[Your objective]
Carry on the forum reply about matching messy addresses and names, picking up right after its last quoted point about suffixes.

[Text block]
________________________________________

Simple distributed example for learning purposes?

Mon Dec 28 11:28:49 EST 2009

On 12/28/2009 11:59 PM, Shawn Milochik wrote:
> With address data:
> 	one address may have suite data and the other might not
> 	the same city may have multiple zip codes

why is that even a problem?  You do put suite data and zipcode into 
different database fields right?

> 	incoming addresses may be missing information
> 	typos are common

see below

> 	sometimes "Route 35" is the same road as "Convery Boulevard"

If you have access to roadnames index, you can theoretically normalize 
"Route 35" into "Convery Boulevard" (or vice versa). But for most 
practical purpose, that's a human issue; tell the user to use a certain 
form of address for the form entry. Tell the user that once they 
registers using "Route 35" they have to refer to it as "Route 35" in the 
future.

> With names:
> 	you have to compare with and without the middle name
> 	compare with and without the title (Mrs., Dr., Mr., Ms.)
> 	compare with and without the suffix (PhD., Sr., Junior, III, etc.)

________________________________________

[Record excerpts]
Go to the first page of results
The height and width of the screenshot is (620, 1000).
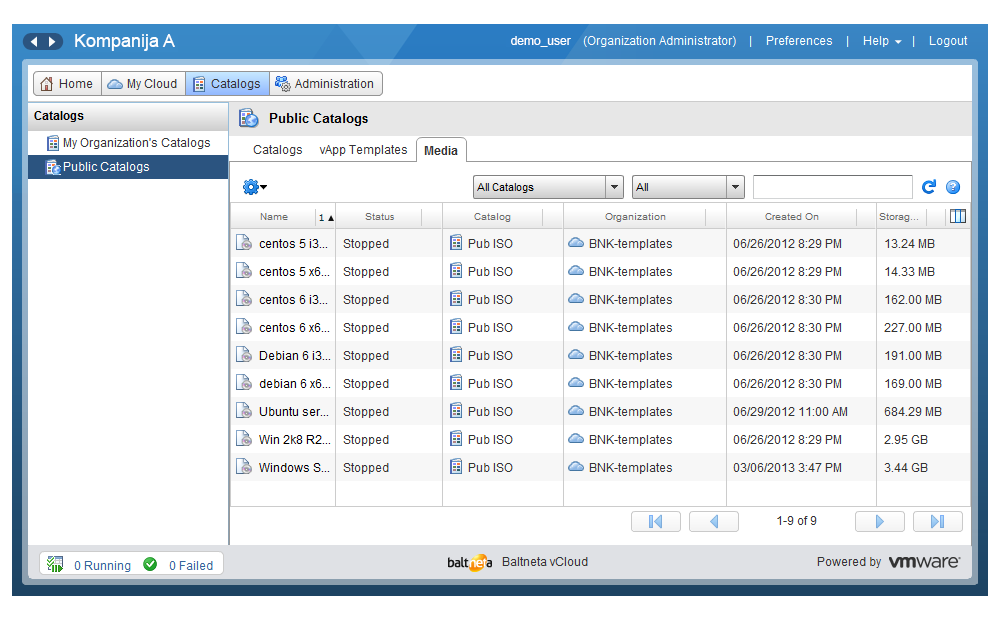[656, 521]
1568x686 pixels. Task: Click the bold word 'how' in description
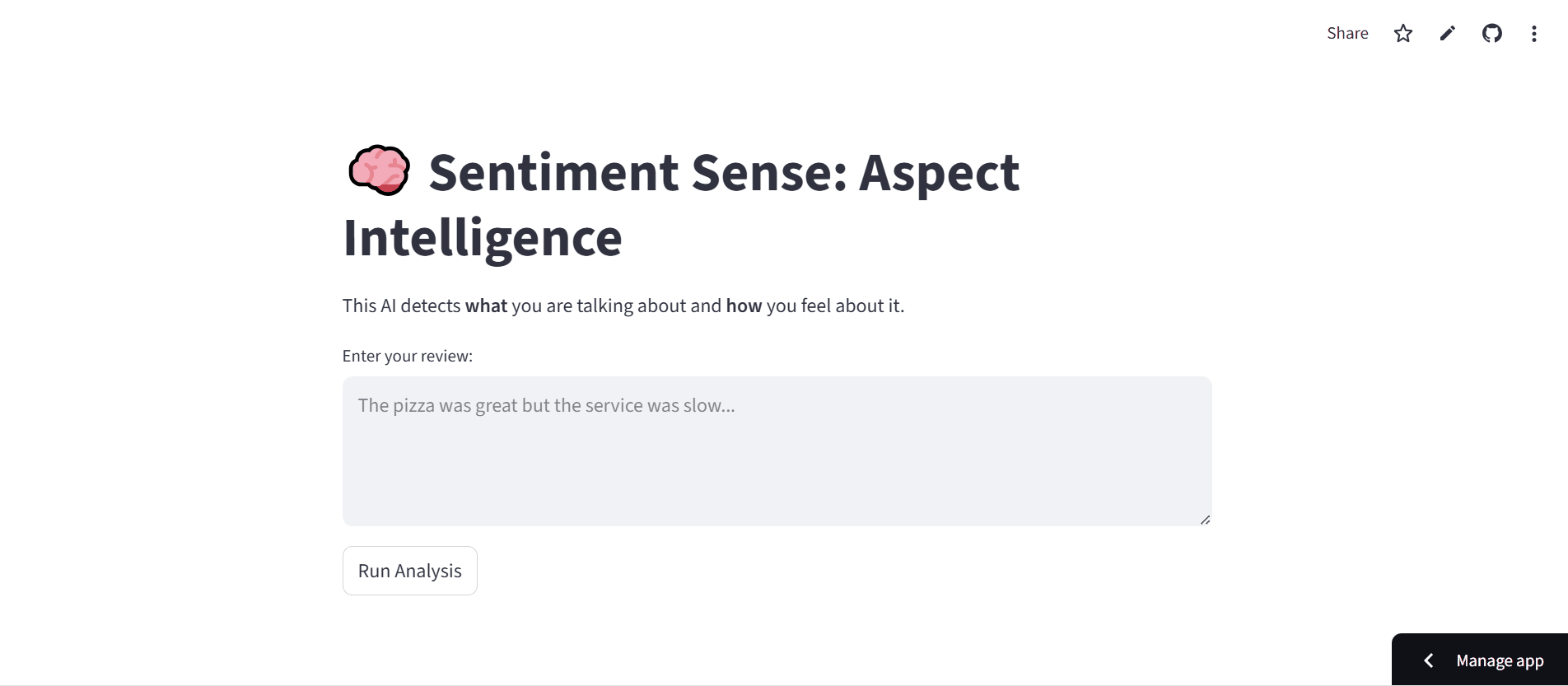tap(744, 306)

________________________________________

[Result of the task]
they're never a problem, names should be separated into at least two 
fields: firstname and lastname; and title and suffixes should have their 
own fields:

Mrs. John Doe -> titles: (mrs,); first: john; last: doe
Doe, John -> titles: (); first: john; last: doe
John Doe -> titles: (); first: john; last: doe
John Foo Doe -> titles: (); first: john middle: foo; last: doe
          or: -> titles: (); first: john; middle: foo; last: doe
Doe, John Foo -> titles: (); first: john; middle: foo; last: doe
Prof. John Doe -> titles: (professor,); first: john; last: doe
dr. John Doe, PhD -> titles: (doctor, PhD); first: john; last: doe
Lady John Doe III -> titles: (lady, III); first: john; last: doe
Lady John Doe The Third -> titles: (lady, III); first: john; last: doe
John Doe Jr. -> titles: (junior,); first: john; last: doe

If both the "query" and the "index" is normalized with the same (or 
similar) algorithms; that would significantly reduce the need for fuzzy 
search.

> 	typos are VERY common

that's where fuzzy search comes in, but the database entries themselves 
should be normalized long before fuzzy search kicks in.

> 	what if John Henry Smith goes by "Henry Smith"?

what's wrong with that? Your "name search" algorithm can combine the 
firstname, middlename, and lastname fields into one "superview" for 
searching purpose.

> 	what if Xu Wang goes by "John Wang" (happens all the time)
 > 	maiden name versus married name

your search query should be normalized as well. search "Xu" first, then 
search "Wang", then find intersection. Show the "intersection" to the 
user, if they can't find the correct name in the intersection, then 
offer the queree to search for "Xu"-only or "Wang"-only. However, if 
John Wang goes by Jack Black, then indeed it is an unsolvable problem.

> 	etc. etc. etc.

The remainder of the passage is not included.